Signage outside the Auckland District Court

Photo: RNZ / Claire Eastham-Farrelly

The former director of Supercrete Auckland, Christopher Middleditch, was sentenced in the Auckland District Court on Friday.

He'd previously pleaded guilty to three charges for breaching the Fair Trading Act.

The Commerce Commission said he told two customers the cladding panels Supercrete were supplying were made by Hebel, but they had been imported from China.

Hebel is a concrete building product sold throughout New Zealand but manufactured in Australia.
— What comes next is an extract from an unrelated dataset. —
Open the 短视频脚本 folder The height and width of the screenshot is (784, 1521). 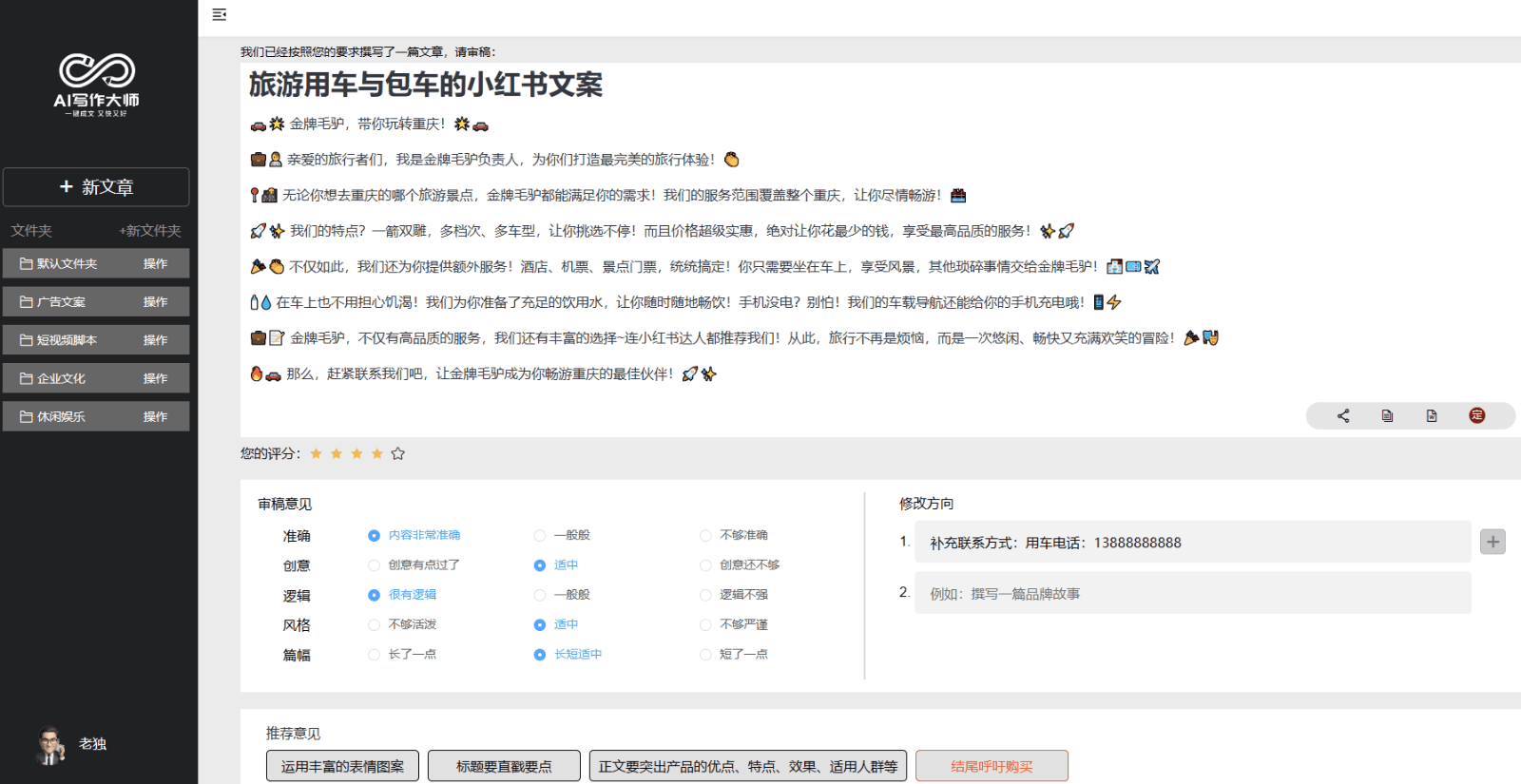coord(67,340)
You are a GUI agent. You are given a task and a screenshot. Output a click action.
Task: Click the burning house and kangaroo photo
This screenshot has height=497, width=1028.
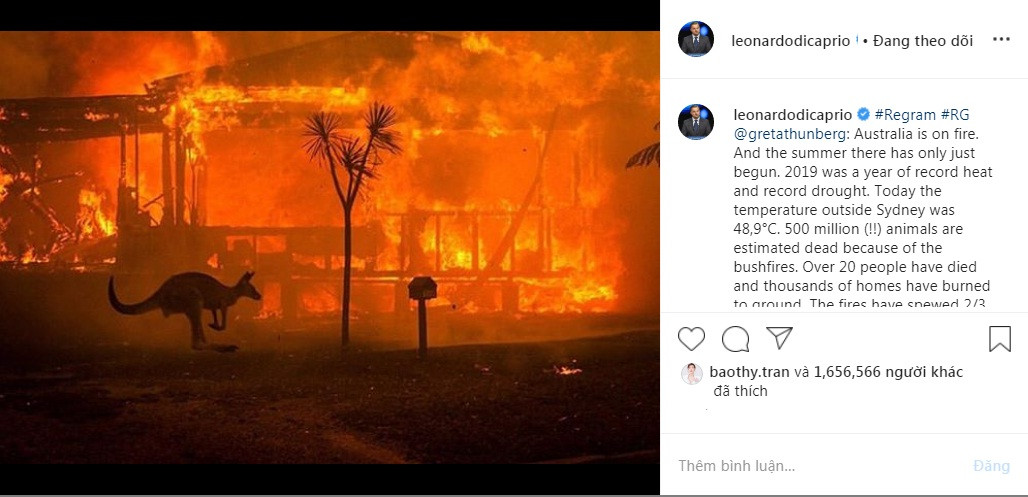(x=330, y=247)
"Mr Middleditch traded off Hebel's premium brand name while knowingly supplying generic substitutes. This gave him a financial advantage over his competitors. The Commission prioritises appropriate cases involving building materials because of the significant harm they can cause consumers," Commissioner Anna Rawlings said.

Supercrete was removed from the register of companies in August 2016.

However Mr Middleditch says he did not intentionally mislead any of his customers.

His supplier had told him he'd won the right to use the Hebel trademark, his and the product he sold two customers was superior.

"I did not intentionally mislead any clients over the use of the Hebel brand in 2013. My supplier had just successfully defended an IPONZ case over the ownership of the Hebel trademark and had advised me we could continue to use the Hebel brand," Mr Middleditch said in a statement.

"The two clients involved were not disadvantaged and one remains a loyal regular customer."

The case was part of the Commission's prosecution of four individuals associated with the former Cavan Forde Group (CFG) of companies.

The four are accused of selling AAC products as Hebel between July 2007 and June 2013.

Former owner and director of now-defunct Christchurch Lightweight Concrete Limited, Darryl Campbell, was fined $151,875 in October 2017 for his part.

Two others, Dunedin-based father and son Cavan Forde and Martin Forde have entered not guilty pleas, and a trial date is yet to be set.